Aqui há uma outra questão relevante suscitada pelo relator. O dinheiro sujo que entrou no caixa dos partidos políticos, recursos provenientes de corrupção, "são derramados também nas disputas eleitorais", mormente naquelas que exigem maior inversão de recursos (as aspas são na fala de Gilmar Mendes citada por Benjamin). Seria o fenômeno da PROPINA POUPANÇA, guardada, em trato sucessivo, para as eleições seguintes, em uma espécie de conta corrente. Aqui, convenhamos, o relator puxou a matéria do caixa dois para dentro da causa de pedir já desenhada na ação, ainda que sem a decomposição ponto por ponto, fato por fato, que, aliás, não ocorre em processo eleitoral, inclusive por causa do art.23 da LC 64/90, que é constitucional e deve ser aplicado, embora com temperamentos.

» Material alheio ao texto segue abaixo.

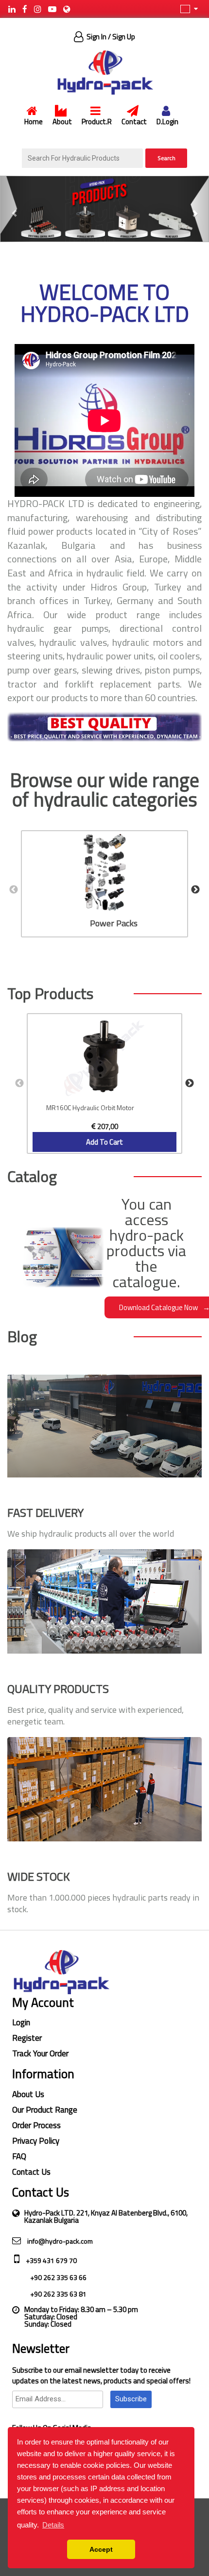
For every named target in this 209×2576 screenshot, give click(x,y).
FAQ (19, 2156)
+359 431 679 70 (50, 2260)
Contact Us (31, 2172)
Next (195, 890)
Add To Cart (104, 1142)
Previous (13, 890)
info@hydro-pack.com (59, 2241)
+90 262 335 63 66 (58, 2277)
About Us (28, 2094)
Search (166, 158)
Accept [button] (101, 2549)
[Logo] (104, 72)
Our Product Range (44, 2109)
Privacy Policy (35, 2140)
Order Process (36, 2125)
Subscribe (131, 2399)
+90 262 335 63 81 (58, 2294)
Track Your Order (40, 2053)
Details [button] (53, 2525)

Retirou do núcleo do seu voto a "fase Odebrecht", reaproveitando tudo o que fora objeto da instrução pela via das ilicitudes ocorridas na Petrobras, como ocorreu com os depoimentos de João Santana e Mônica Moura, citados não por causa da Odebrecht, mas de uma outra empresa, ligada a Petrobras: estaleiro Keppel FELS.

De outro lado, Herman Benjamin passou a demonstrar o fenômeno que denominou de "propina-poupança" ou "propina-gordura". Tratar-se-ia de uma reserva de valores ilícitos para ser usado pelos candidatos numa disputa futura. Disse ele: "A correlação temporal entre propina e período eleitoral de 2014 não deve ser visualizada sob o enfoque estrito dos momentos de ingresso e saída do caixa do partido, mas sim sob a ótica de que a gordura acumulada ao longo dos anos foi fator que afetou o equilíbrio de forças e, por conseguinte, a paridade de armas na disputa eleitoral". E continuou: "O raciocínio é singelo: se os partidos X e Y receberam o mesmo valor de R$ 100 para disputar a eleição, quem terá vantagem na campanha, aquele que já tinha longa poupança acumulada ilícita ou o que recebeu apenas aqueles R$ 100?". Com essa demonstração, colocou as propinas e a captação ilícita de recursos dentro da campanha presidencial de 2014, deixando a situação jurídica da chapa Dilma-Temer em manifesta prática de ilícito eleitoral.

Nesta sexta-feira prosseguirá o julgamento. Teremos um novo dia de debates riquíssimos, porém com um dado concreto: o voto do ministro Herman Benjamin é muito bem estruturado e difícil de ser superado. O dia de quinta não foi bom para a chapa Dilma-Temer.